Installation vidéo : Les mécaniques du destin


Inaugurée avec le nouveau concept du Casino – Forum d’art contemporain, la BlackBox est dédiée ce mois à Karolina Markiewicz et Pascal Piron, qui en font une boîte noire de leur créativité commune.

1371expoLa BlackBox est conçue comme un espace de présentation et d’introduction pour l’art vidéo au Luxembourg et au-delà, une sorte de carte de visite donc, en forme d’introduction à l’œuvre des artistes : elle change donc d’« habitant » tous les mois. En ce qui concerne Karolina Markiewicz et Pascal Piron, ils en ont profité pour mettre ensemble leur travail passé et présent, ainsi que donner à voir quelles directions leur collaboration pourrait prendre à l’avenir.

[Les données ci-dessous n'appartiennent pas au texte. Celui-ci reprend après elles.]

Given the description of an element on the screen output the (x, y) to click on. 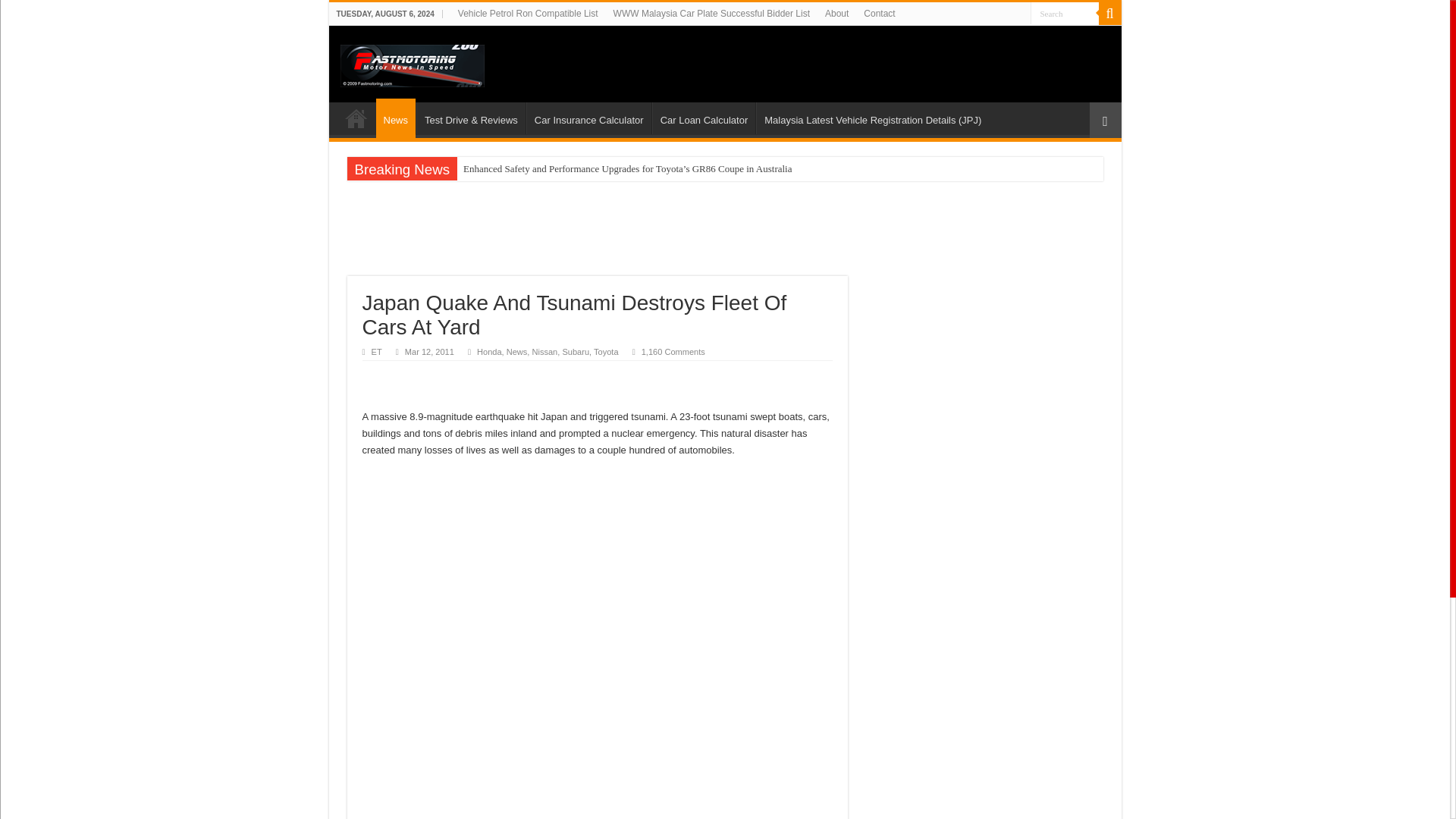
Search (1109, 13)
Random Article (1105, 120)
News (516, 351)
Home (355, 118)
Vehicle Petrol Ron Compatible List (527, 13)
ET (376, 351)
News (395, 118)
WWW Malaysia Car Plate Successful Bidder List (710, 13)
Honda (489, 351)
About (836, 13)
Toyota (606, 351)
Car Loan Calculator (703, 118)
Nissan (544, 351)
Car Insurance Calculator (587, 118)
Search (1063, 13)
Given the description of an element on the screen output the (x, y) to click on. 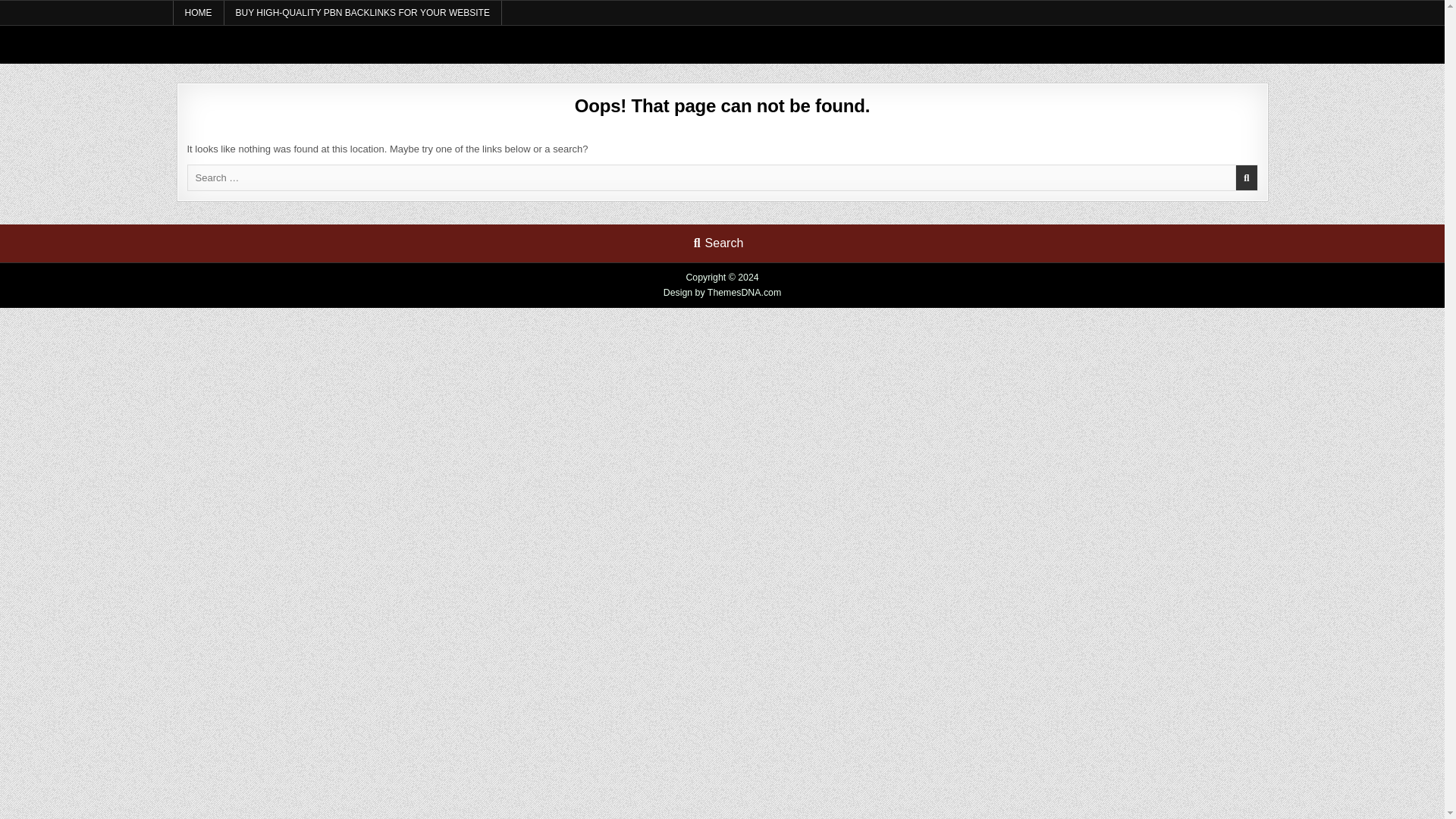
Search (718, 242)
Design by ThemesDNA.com (722, 292)
HOME (198, 12)
BUY HIGH-QUALITY PBN BACKLINKS FOR YOUR WEBSITE (363, 12)
Given the description of an element on the screen output the (x, y) to click on. 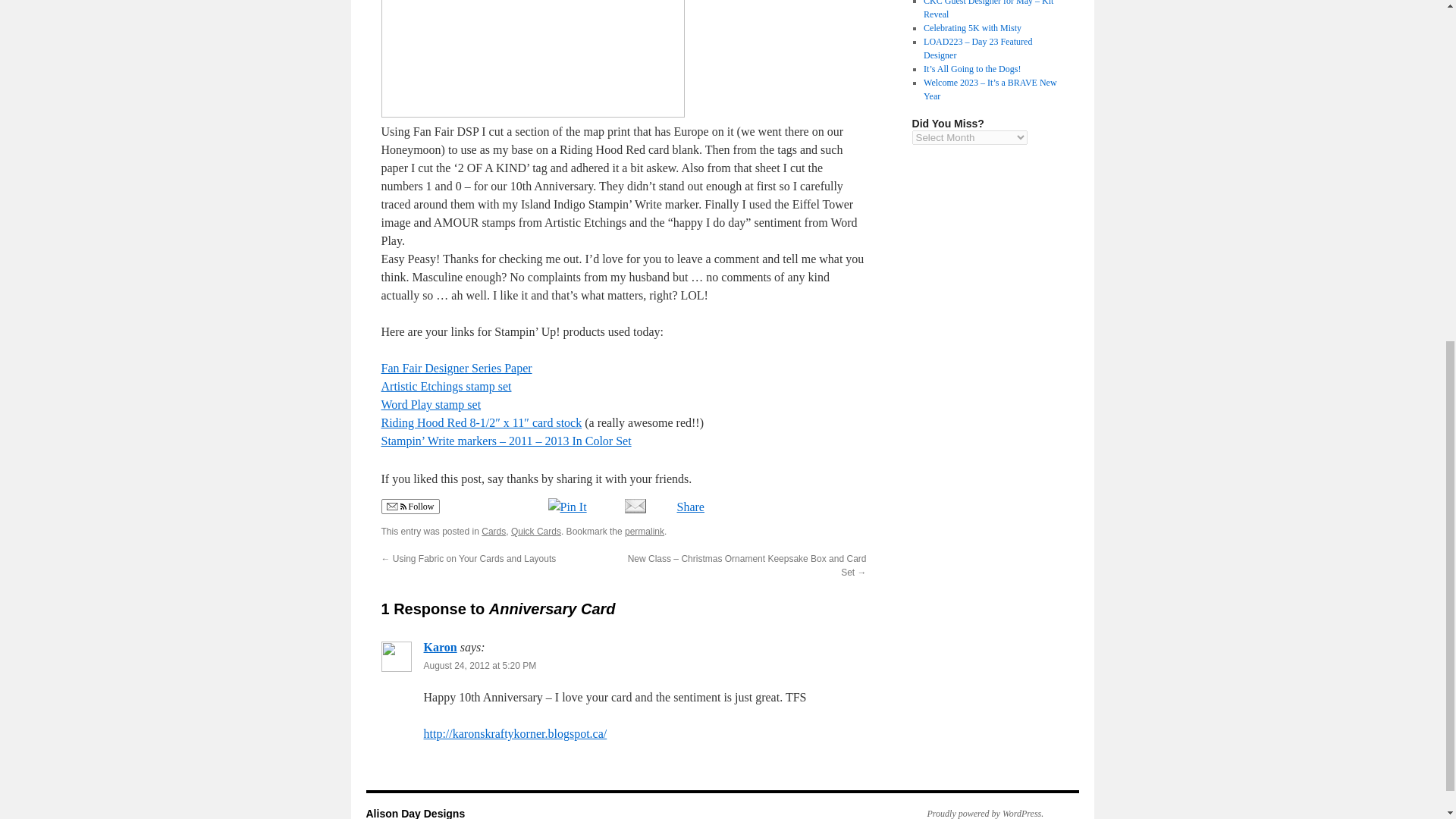
Email, RSS (396, 507)
Fan Fair Designer Series Paper (455, 367)
Permalink to Anniversary Card (643, 531)
Share (682, 506)
Word Play stamp set (430, 404)
Email (634, 505)
Quick Cards (535, 531)
Karon (440, 646)
Cards (493, 531)
Artistic Etchings stamp set (445, 386)
Given the description of an element on the screen output the (x, y) to click on. 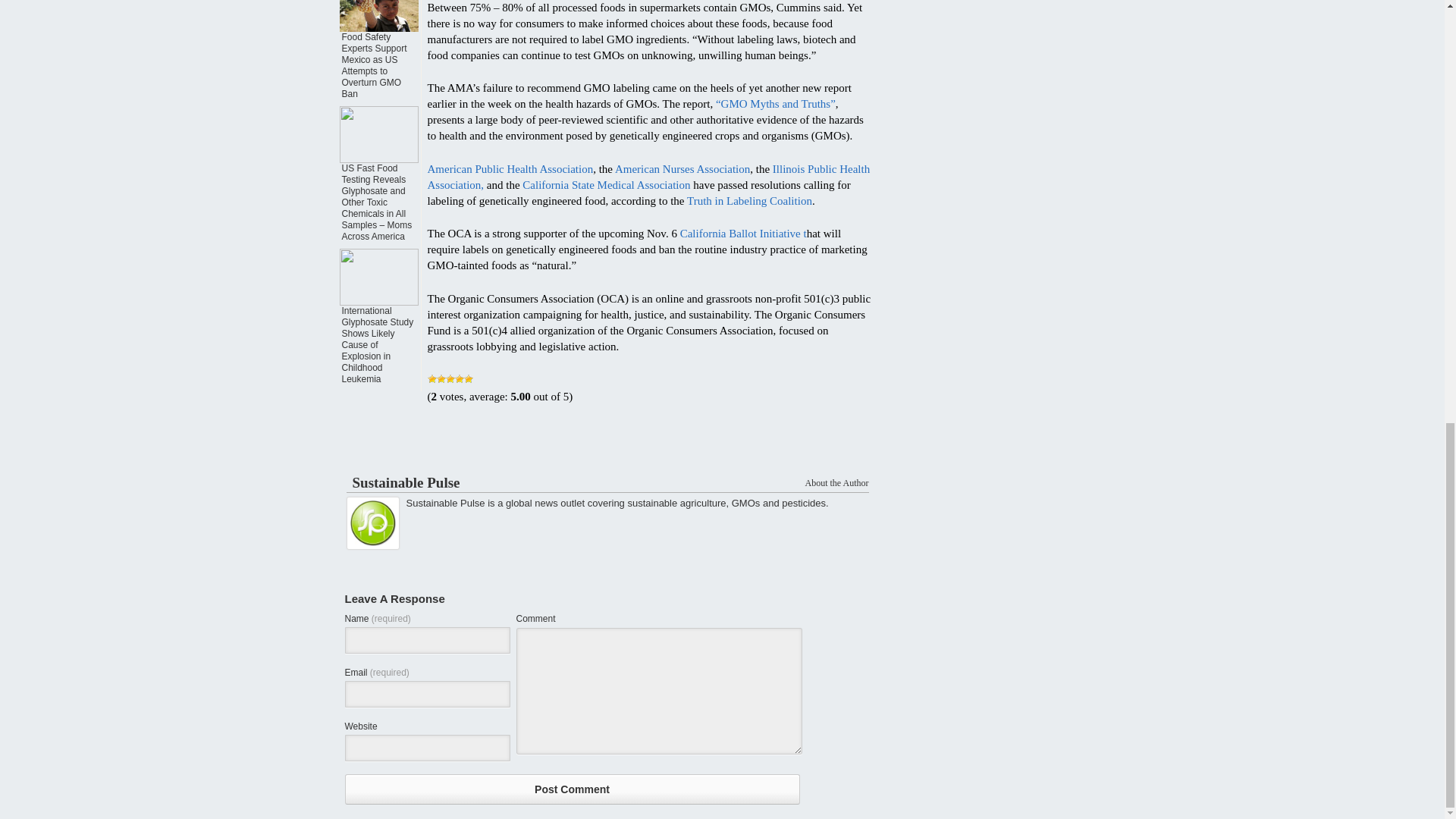
1 Star (432, 379)
5 Stars (468, 379)
 Post Comment  (571, 788)
Posts by Sustainable Pulse (406, 482)
4 Stars (459, 379)
2 Stars (440, 379)
3 Stars (449, 379)
Given the description of an element on the screen output the (x, y) to click on. 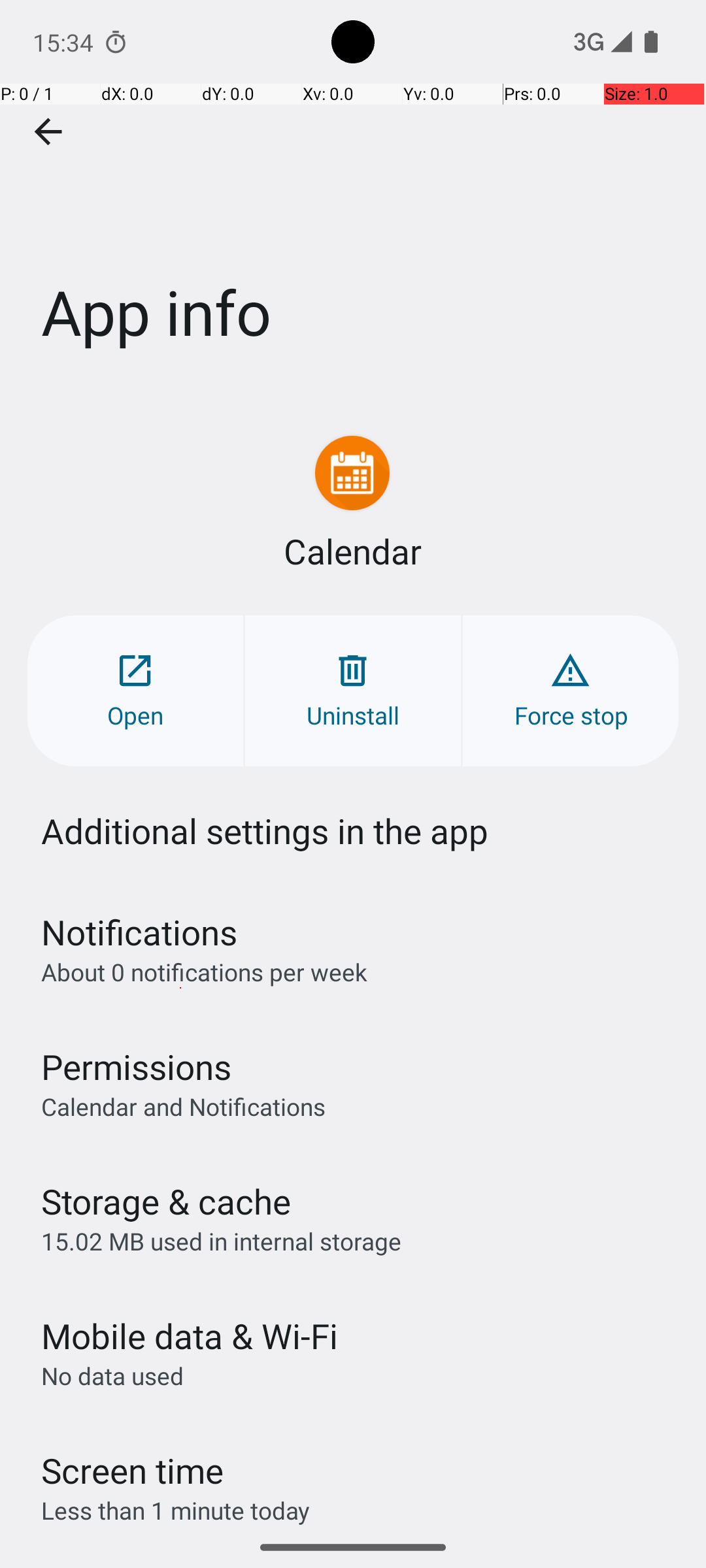
Additional settings in the app Element type: android.widget.TextView (264, 830)
Calendar and Notifications Element type: android.widget.TextView (183, 1106)
15.02 MB used in internal storage Element type: android.widget.TextView (221, 1240)
Less than 1 minute today Element type: android.widget.TextView (175, 1509)
Given the description of an element on the screen output the (x, y) to click on. 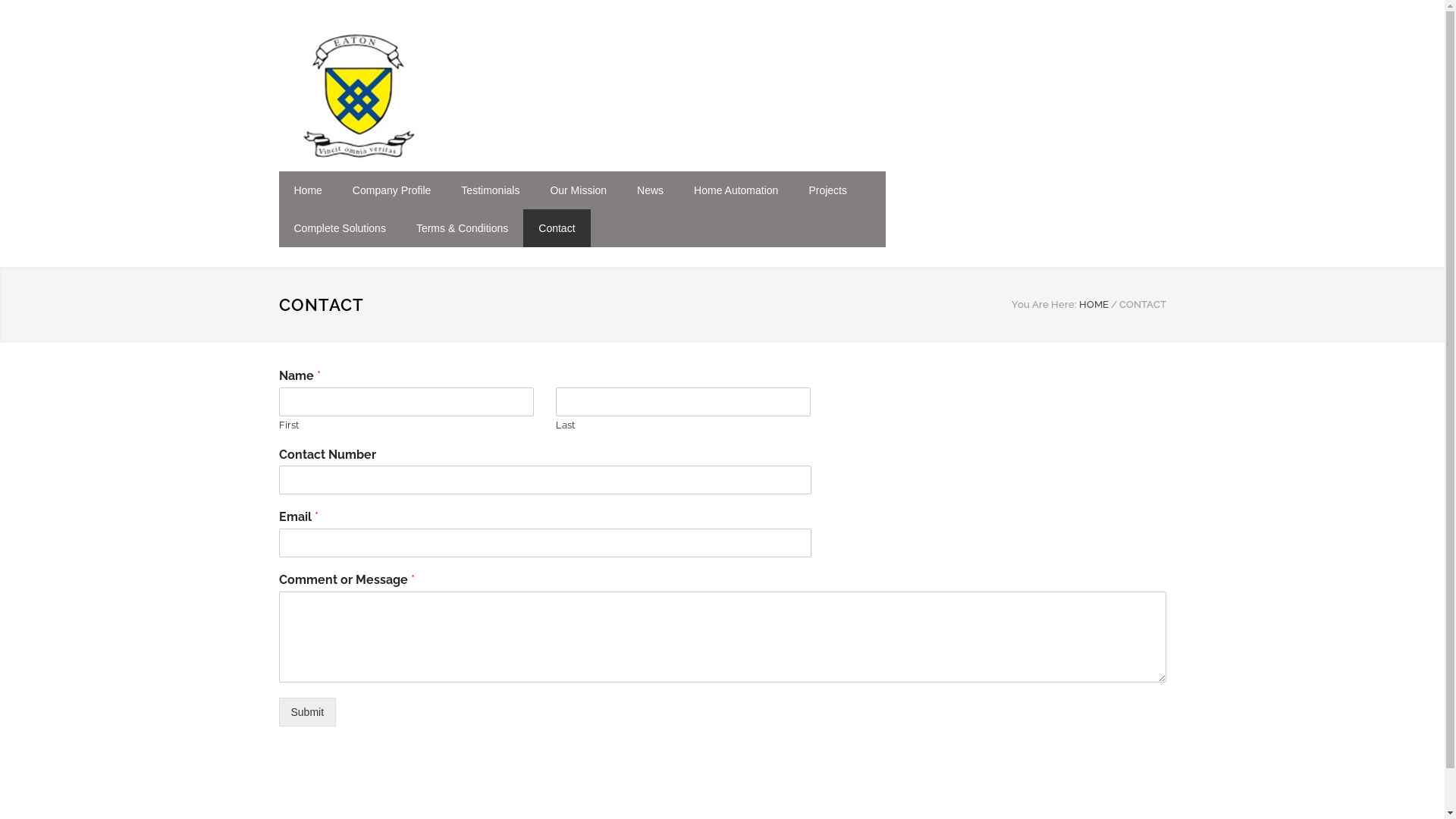
Complete Solutions Element type: text (340, 228)
Terms & Conditions Element type: text (462, 228)
Testimonials Element type: text (489, 190)
Home Element type: text (308, 190)
Our Mission Element type: text (577, 190)
Contact Element type: text (556, 228)
HOME Element type: text (1092, 304)
Submit Element type: text (307, 711)
News Element type: text (649, 190)
Projects Element type: text (827, 190)
Home Automation Element type: text (735, 190)
Company Profile Element type: text (391, 190)
Welcome to Eaton Electrical Group Element type: hover (419, 95)
Given the description of an element on the screen output the (x, y) to click on. 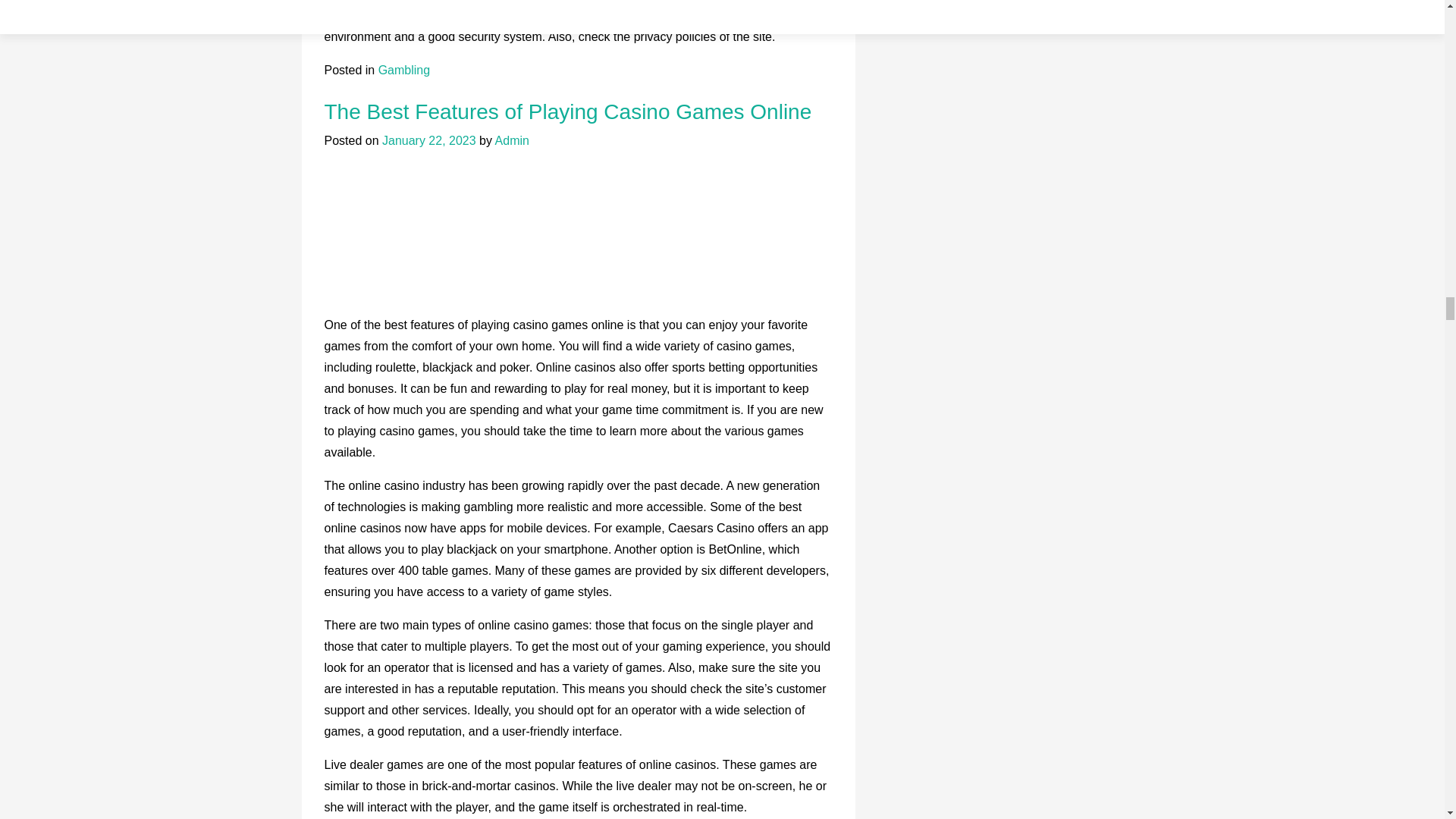
Gambling (403, 69)
January 22, 2023 (428, 140)
The Best Features of Playing Casino Games Online (568, 111)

La première installation reprend des extraits de leur documentaire « Mos Stellarium » (woxx 1346), où ils font témoigner six jeunes réfugiés arrivés au Luxembourg, dont certains expulsés ensuite. Le film, qui a entre-temps récolté pas mal d’honneurs et d’attention à l’international, est ici disséqué en quatre écrans et les témoignages sont réduits à des extraits de quatre fois six minutes. Même si l’installation ne peut naturellement pas rendre compte de la valeur intrinsèque du documentaire, elle donne cependant un aperçu de sa profondeur.

Les trois installations suivantes sont plus récentes – elles datent de 2016. Si elles ne se concentrent plus sur des destins concrets, la ligne directrice reste la même : il s’agit de pointer l’individu pris dans les mécaniques de son destin et de montrer comment des décisions apparemment anodines peuvent influencer, voire détruire, une existence. La première est « Kostas », un film de huit minutes, sorte de micro-tragédie grecque, avec héros dramatique et chœur compris. C’est la complainte d’un ouvrier du port du Pirée près d’Athènes, qui ne comprend pas pourquoi cet endroit, qui lui a donné la vie en quelque sorte, lui ferme les portes parce que, pour des raisons qui lui échappent, il a été vendu à des investisseurs étrangers. Sur fond d’images tournées sur un quai en plein soleil, un acteur (qui n’est autre que Blaine Reiniger, le fondateur de la mythique formation de post-punk Tuxedomoon) regarde la mer ; en arrière-fond, un texte (« I am here to meet with Piraeus, my port, I go to greet him one last time before his departure. He starts his journey. I do not follow. I remain alone. I am Kostas, I remain alone. I am Kostas, I remain alone. ») est récité. Si la biographie est certes imaginée, elle reflète pourtant des dizaines de milliers de destins individuels pris dans les engrenages économiques et les chantages qui ont détruit la santé financière de la Grèce.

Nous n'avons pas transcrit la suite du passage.